Closed jeanetteclark closed 1 year ago
@jeanetteclark ERROR
is reserved for when the test fails to run (e.g. the network is down). An ERROR indicates a bug in the system, not a data driven failure. When a test runs to completion, it should always return SUCCESS or FAILURE based on the content evaluation. Happy to discuss.
Okay that makes sense. I'll move the "no text files exist" case to success
This check is nearly done - need to do some work to make the mechanism for retrieving data pids (and thus URLs/paths) for data access consistent with what I did for the data format check
Great! Can you define 'text'? Do you mean ASCII? UTF-8? UTF-16? Other unicode encodings? Windows cp-1252?

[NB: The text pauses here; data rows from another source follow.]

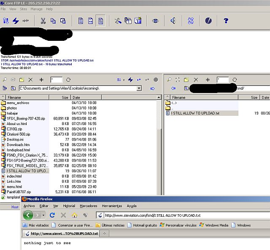Viewport: 270px width, 250px height.
Task: Click the eye view icon in toolbar
Action: (x=155, y=21)
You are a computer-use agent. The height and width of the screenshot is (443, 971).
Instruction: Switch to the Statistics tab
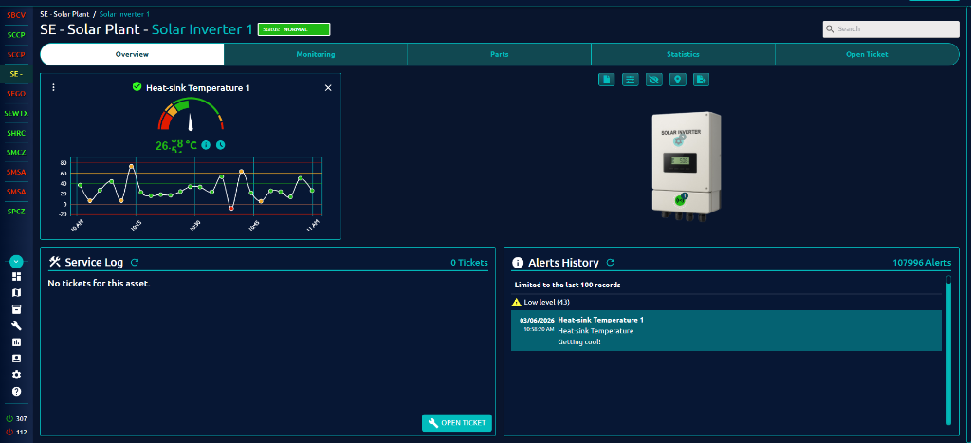click(x=683, y=54)
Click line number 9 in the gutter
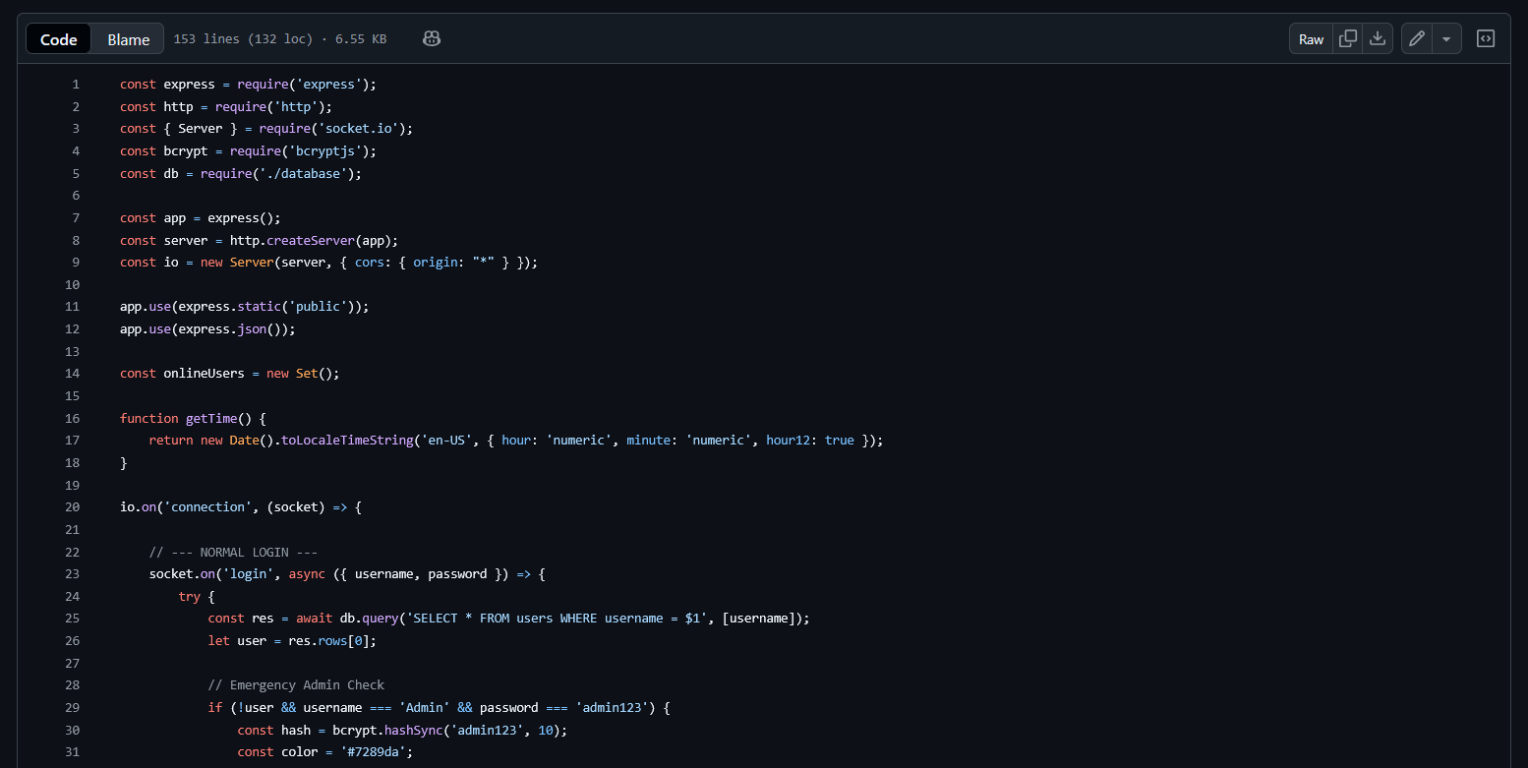The width and height of the screenshot is (1528, 768). point(76,263)
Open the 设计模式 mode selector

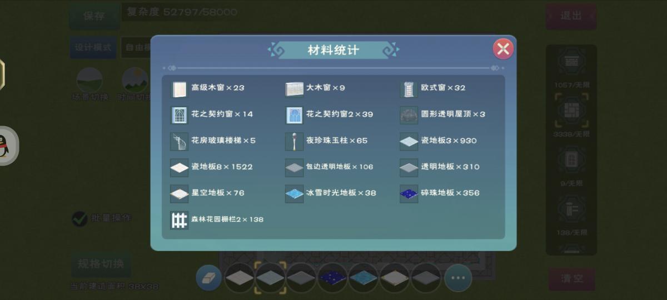tap(93, 48)
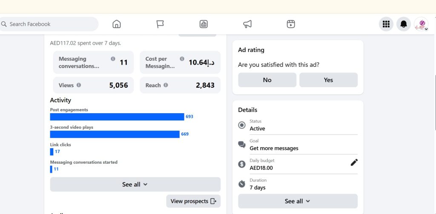Click info icon next to Reach
The height and width of the screenshot is (214, 436).
coord(166,85)
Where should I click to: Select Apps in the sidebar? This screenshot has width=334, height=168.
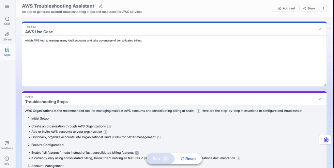7,52
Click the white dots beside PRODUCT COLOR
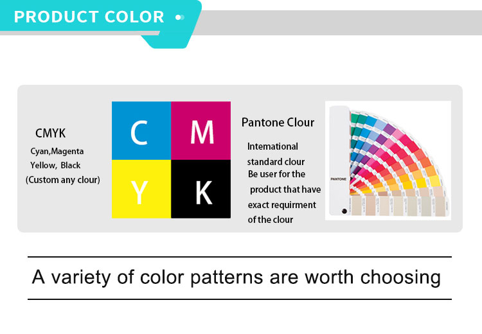Image resolution: width=482 pixels, height=334 pixels. (180, 17)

so I've been thinking the name should probably be changed, since this check is really about delimited text files (csv, tsv) and doesn't deal with encodings at all. Files are identified by looking in the metadata for entities with a physical/dataFormat/textFormat
element. I think though that we should probably be checking on formatId instead. Happy to hear your thoughts
Aha, that makes sense. Yes, I think using formatId
of text/csv
for example makes sense to apply this test. How about naming it something more like data.table-text-delimited.well-formed
? See naming discussion in #15 .
Some related tests might be metadata.formatId.congruent
(to test if the formatId and the values inside the metadata format fields like physical/dataFormat
match) and data.format.congruent
(to test if the data format found in the file matches what is claimed in the metadata formatId.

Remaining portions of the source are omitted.